Despite official recruitment age limits, underage conscription has been widespread, including reports of boys as young as 12 being forcibly recruited, even from vulnerable groups like street children. Some recruits were forced to joined the (al-Dbabeen الدبابين) and Popular Defence Forces, a paramilitary force controlled by the ruling National Islamic Front.

== Conscription evasion punishment ==
The National Service Act of 1992 prescribes imprisonment up to three years, fines, or both for those who violate its provisions. Specifically, individuals who avoid recruitment, use deceit, or harm themselves to evade service face two to three years in prison. Objection to conscription is not legally recognised.

Captured evaders and deserters face severe punishments such as detention, torture, and possible deployment to conflict zones. Punishments vary by commanders and can be extreme, including execution; administrative actions against service objectors include job suspension, home raids, legal prosecution, public naming, and charges related to national security.

The 2013 Act adds fines and up to six months imprisonment for refusing reserve service without valid reasons, and three years imprisonment for crimes committed during service. Punishments for evasion, including fines, imprisonment, or forced conscription, are inconsistently enforced along ethnic lines. Measures against evaders reportedly include job suspension or termination, raids, legal action, public naming, and prosecution for national security offences.

Individuals who evaded military service and were absent from Sudan for a long time may face punishment upon return. Treatment varies by connections and ethnicity, as connected individuals might pay fines, while others, particularly non-Arabs or those from peripheral regions, could be jailed. Those identified as security threats or unable to prove service are at higher risk of detention.

Military service evasion has sometimes been exploited as a pretext to target individuals of security interest. Individuals with political profile who were absent from Sudan for a long time face punishment upon return.
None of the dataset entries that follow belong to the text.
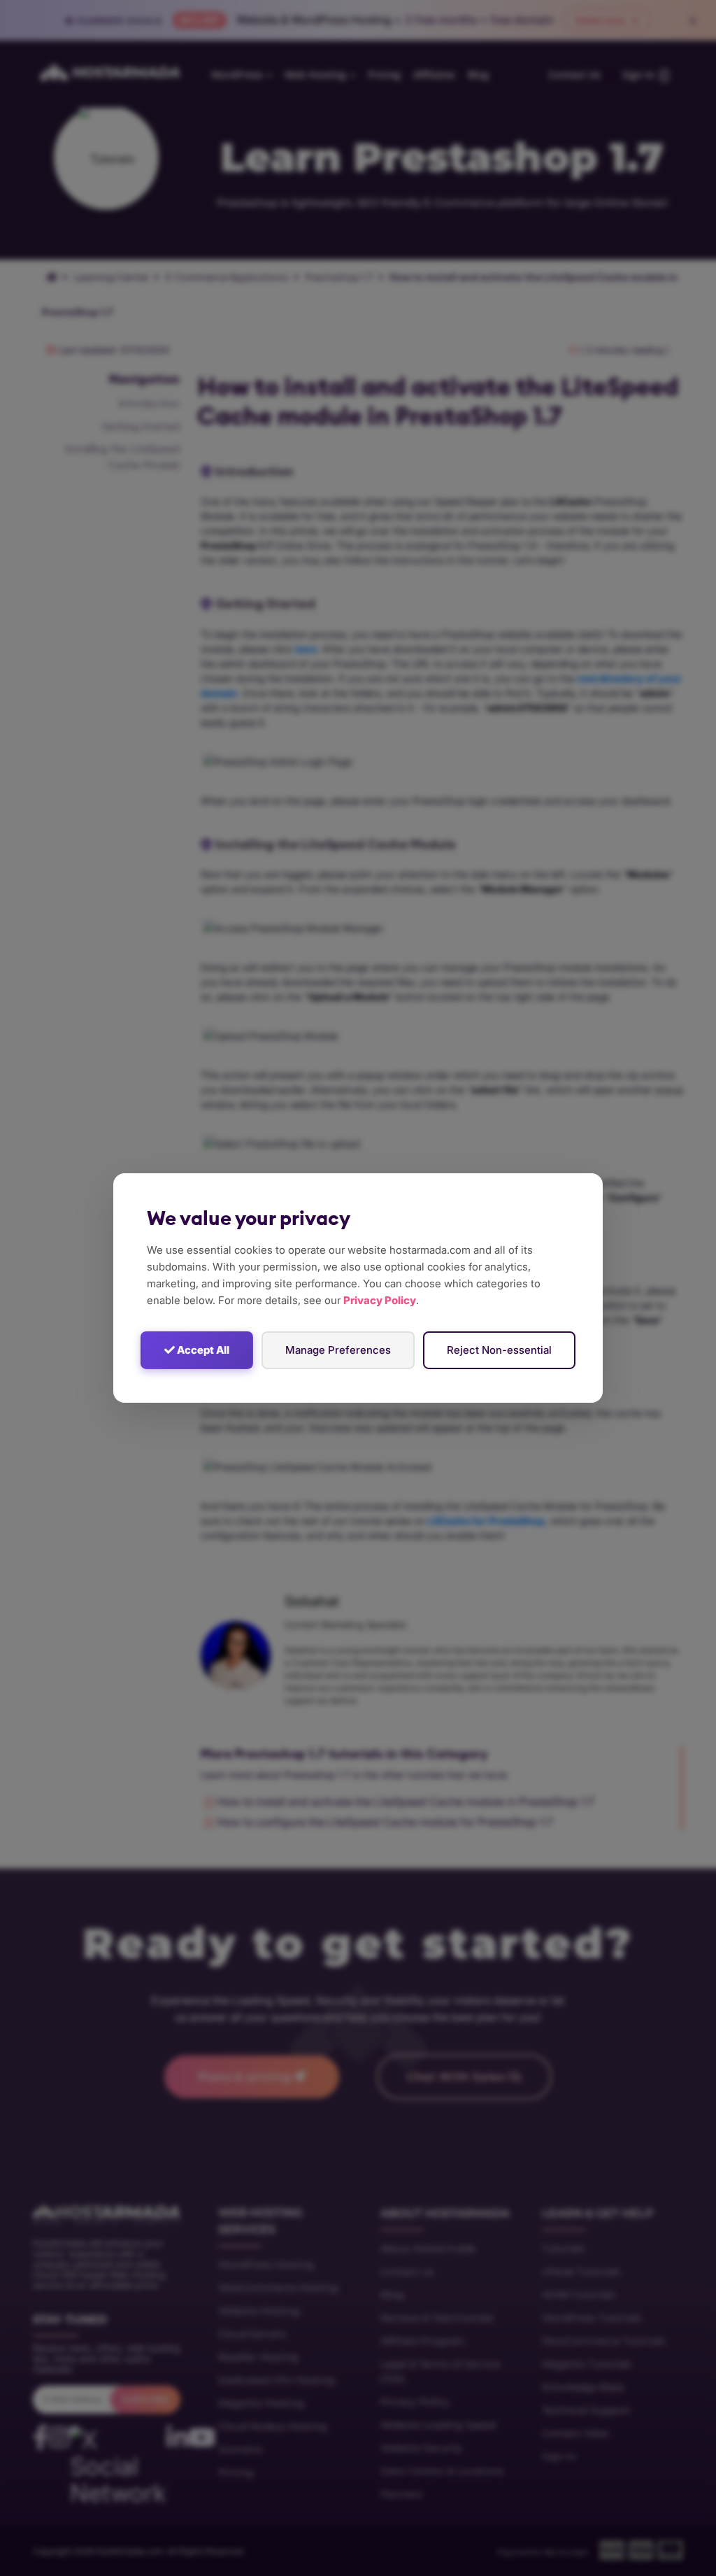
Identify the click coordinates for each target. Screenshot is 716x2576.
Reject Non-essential (499, 1350)
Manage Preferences (338, 1350)
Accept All (202, 1350)
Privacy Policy (379, 1300)
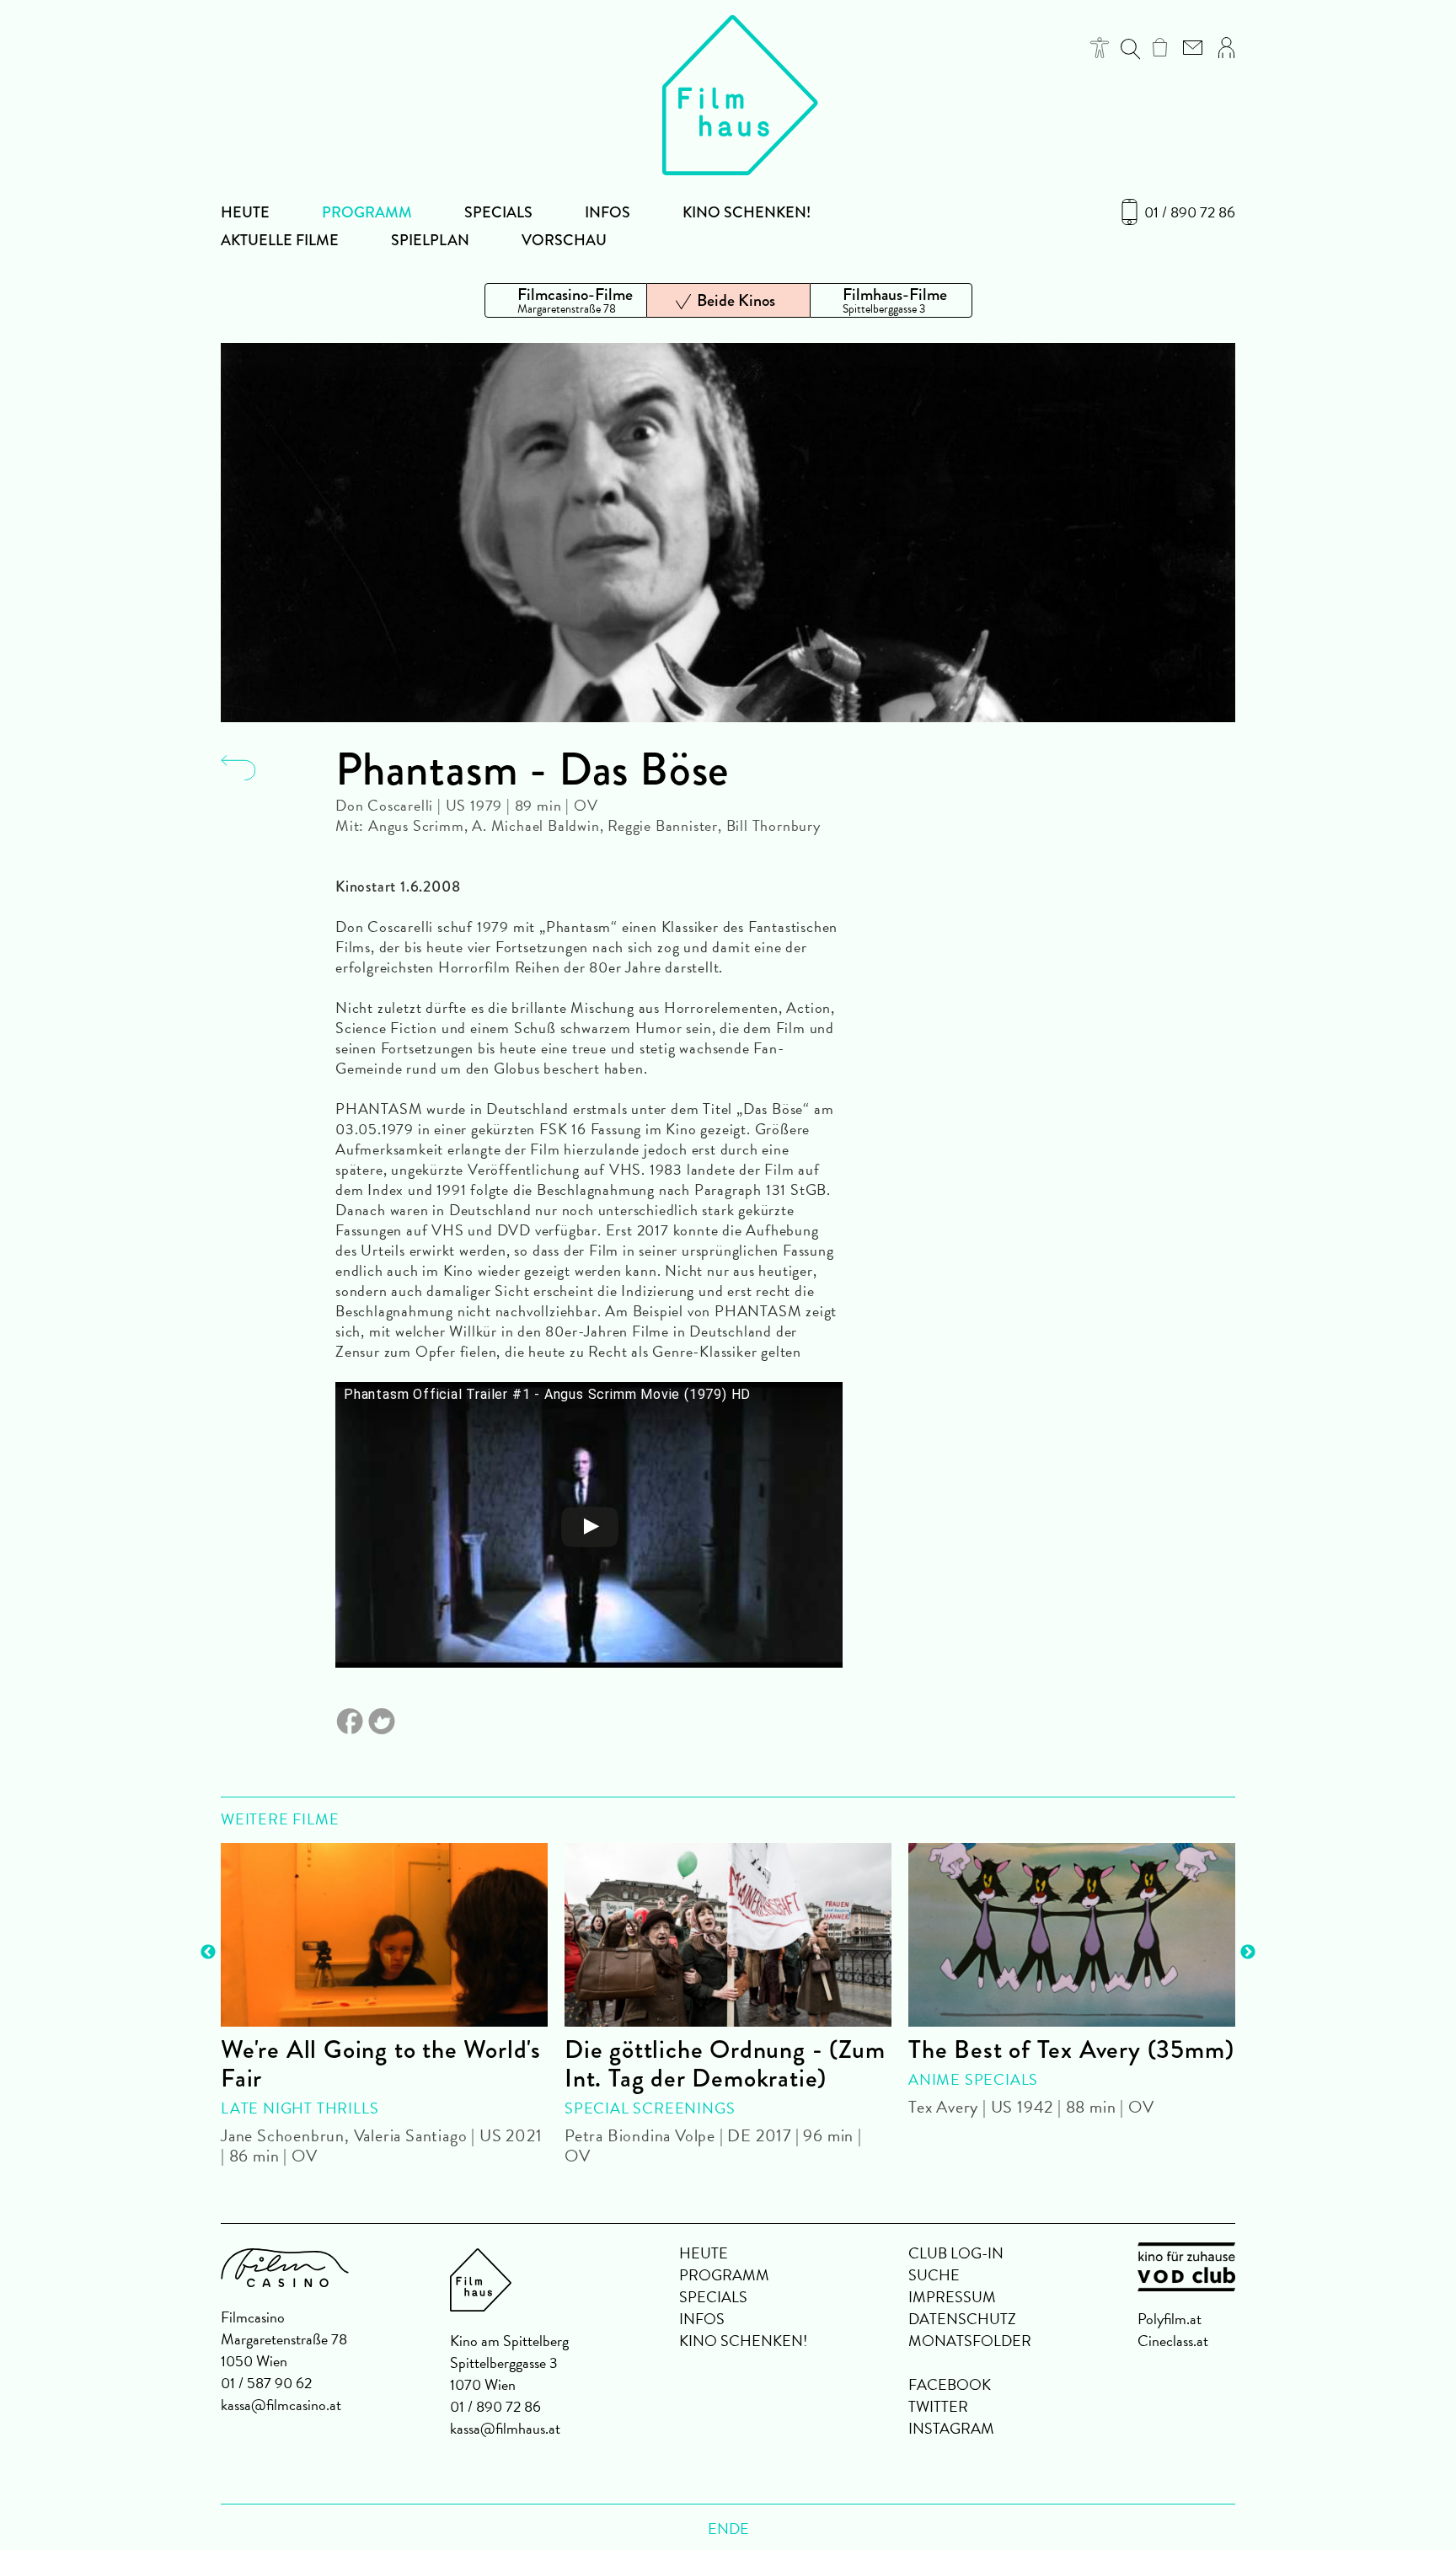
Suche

== Conditions during conscription ==
On 2 April 1998, 74 students fleeing Al 'Aylafun military camp to visit family during Eid al-Adha were shot, with 55 drowned crossing the Nile. Protests against harsh training and abuse occurred in multiple camps in 2006. In 2012, recruits were hanged in Hantoub and shot in Nyala after protesting mistreatment and poor food; other deaths occurred in Wad Madani. In 2014, riots in Western Kordofan over degrading treatment led to police tear gas intervention.

Recruits face indoctrination promoting racial and religious violence and fight alongside the army and Popular Defence Forces. Disease outbreaks are common and worsened by limited medical care.

== Sudanese civil war ==

During the Sudanese civil war (2023–present) between the Sudanese Armed Forces (SAF) and Rapid Support Forces (RSF), in June 2023, General Abdel Fattah al-Burhan, the Commander-in-Chief of the SAF, initiated a mass mobilisation dubbed the Popular Resistance, uniting people across political affiliations in "defence of national dignity," and to protect themselves and their property. The SAF oversees mobilisation and readiness camps. It is voluntary to join.

Sky News Arabia reported on the conscription of hundreds of children between the age of 12 and 14 at a military camp near Shendi, River Nile State.

The RSF, primarily composed of individuals from Darfur, responded by increasing their recruitment efforts.